### Aim
Pick out every line in the items below that contains the word "toolbar", and copy each one.

━━━━━ Dataset records ━━━━━

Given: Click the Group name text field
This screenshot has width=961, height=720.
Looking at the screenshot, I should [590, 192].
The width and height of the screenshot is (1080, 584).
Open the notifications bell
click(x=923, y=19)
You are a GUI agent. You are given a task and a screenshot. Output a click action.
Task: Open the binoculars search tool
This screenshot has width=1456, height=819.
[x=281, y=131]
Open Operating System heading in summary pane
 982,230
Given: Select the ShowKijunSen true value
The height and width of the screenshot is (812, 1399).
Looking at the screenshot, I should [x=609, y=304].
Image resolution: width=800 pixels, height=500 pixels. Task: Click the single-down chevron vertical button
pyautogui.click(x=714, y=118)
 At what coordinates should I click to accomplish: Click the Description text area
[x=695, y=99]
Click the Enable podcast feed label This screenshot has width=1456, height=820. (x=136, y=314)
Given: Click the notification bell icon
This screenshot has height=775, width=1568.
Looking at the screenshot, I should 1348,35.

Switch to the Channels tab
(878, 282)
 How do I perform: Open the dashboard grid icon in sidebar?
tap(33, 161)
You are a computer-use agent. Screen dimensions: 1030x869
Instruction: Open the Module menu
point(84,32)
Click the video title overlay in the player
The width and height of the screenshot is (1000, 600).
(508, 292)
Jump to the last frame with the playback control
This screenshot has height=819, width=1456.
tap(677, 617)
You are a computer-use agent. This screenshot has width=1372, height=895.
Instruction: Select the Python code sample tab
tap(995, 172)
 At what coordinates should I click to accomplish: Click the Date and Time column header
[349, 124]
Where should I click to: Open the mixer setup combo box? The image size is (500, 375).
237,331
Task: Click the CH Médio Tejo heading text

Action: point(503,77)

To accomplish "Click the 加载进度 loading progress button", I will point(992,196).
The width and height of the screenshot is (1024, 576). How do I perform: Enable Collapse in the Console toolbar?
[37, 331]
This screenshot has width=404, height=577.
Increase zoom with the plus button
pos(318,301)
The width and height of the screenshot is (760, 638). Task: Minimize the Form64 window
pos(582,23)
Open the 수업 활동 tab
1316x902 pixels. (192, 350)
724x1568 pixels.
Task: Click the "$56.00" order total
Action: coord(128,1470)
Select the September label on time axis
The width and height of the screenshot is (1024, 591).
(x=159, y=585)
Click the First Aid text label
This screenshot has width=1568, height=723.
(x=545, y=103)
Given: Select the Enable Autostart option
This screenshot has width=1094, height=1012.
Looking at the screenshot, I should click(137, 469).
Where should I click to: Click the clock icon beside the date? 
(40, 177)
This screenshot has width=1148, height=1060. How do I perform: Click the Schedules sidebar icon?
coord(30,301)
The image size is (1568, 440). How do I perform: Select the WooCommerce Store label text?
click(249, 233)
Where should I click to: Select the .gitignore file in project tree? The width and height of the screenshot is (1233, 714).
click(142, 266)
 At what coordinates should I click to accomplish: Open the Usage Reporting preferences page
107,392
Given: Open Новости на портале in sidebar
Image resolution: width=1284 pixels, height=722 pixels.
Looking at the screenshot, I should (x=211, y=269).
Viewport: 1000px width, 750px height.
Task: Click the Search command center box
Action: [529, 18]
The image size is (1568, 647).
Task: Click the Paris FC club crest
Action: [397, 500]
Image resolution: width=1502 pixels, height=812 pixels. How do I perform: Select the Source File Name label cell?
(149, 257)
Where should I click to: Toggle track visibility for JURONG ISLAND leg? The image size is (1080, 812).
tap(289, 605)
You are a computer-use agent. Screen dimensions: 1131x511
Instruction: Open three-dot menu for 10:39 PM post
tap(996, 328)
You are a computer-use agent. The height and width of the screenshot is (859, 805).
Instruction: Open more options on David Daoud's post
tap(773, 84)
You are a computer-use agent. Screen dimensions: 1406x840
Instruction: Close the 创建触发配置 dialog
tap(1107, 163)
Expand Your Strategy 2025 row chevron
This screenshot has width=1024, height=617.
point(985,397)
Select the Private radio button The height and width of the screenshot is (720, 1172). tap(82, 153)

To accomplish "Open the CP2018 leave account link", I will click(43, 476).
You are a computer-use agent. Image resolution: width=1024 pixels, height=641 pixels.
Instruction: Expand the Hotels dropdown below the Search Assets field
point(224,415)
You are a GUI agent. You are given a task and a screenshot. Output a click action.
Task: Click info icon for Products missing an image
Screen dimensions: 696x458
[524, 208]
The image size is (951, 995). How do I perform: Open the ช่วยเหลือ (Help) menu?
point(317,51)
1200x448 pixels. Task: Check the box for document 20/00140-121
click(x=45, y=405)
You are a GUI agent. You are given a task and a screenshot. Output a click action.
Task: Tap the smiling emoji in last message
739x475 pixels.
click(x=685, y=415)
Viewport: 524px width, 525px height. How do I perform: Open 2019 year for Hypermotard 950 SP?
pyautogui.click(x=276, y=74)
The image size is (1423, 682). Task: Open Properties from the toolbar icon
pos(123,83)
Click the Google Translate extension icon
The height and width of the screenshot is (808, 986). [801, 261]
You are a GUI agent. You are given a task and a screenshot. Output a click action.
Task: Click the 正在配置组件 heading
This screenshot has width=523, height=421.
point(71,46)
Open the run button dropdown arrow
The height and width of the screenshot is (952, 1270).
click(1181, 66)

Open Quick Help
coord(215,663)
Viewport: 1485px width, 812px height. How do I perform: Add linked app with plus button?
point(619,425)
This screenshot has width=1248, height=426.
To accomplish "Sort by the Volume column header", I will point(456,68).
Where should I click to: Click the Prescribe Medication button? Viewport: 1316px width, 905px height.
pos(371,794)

━━━━━

### Task response
The width and height of the screenshot is (1024, 576). How do I perform: Enable Collapse in the Console toolbar?
The image size is (1423, 682). Task: Open Properties from the toolbar icon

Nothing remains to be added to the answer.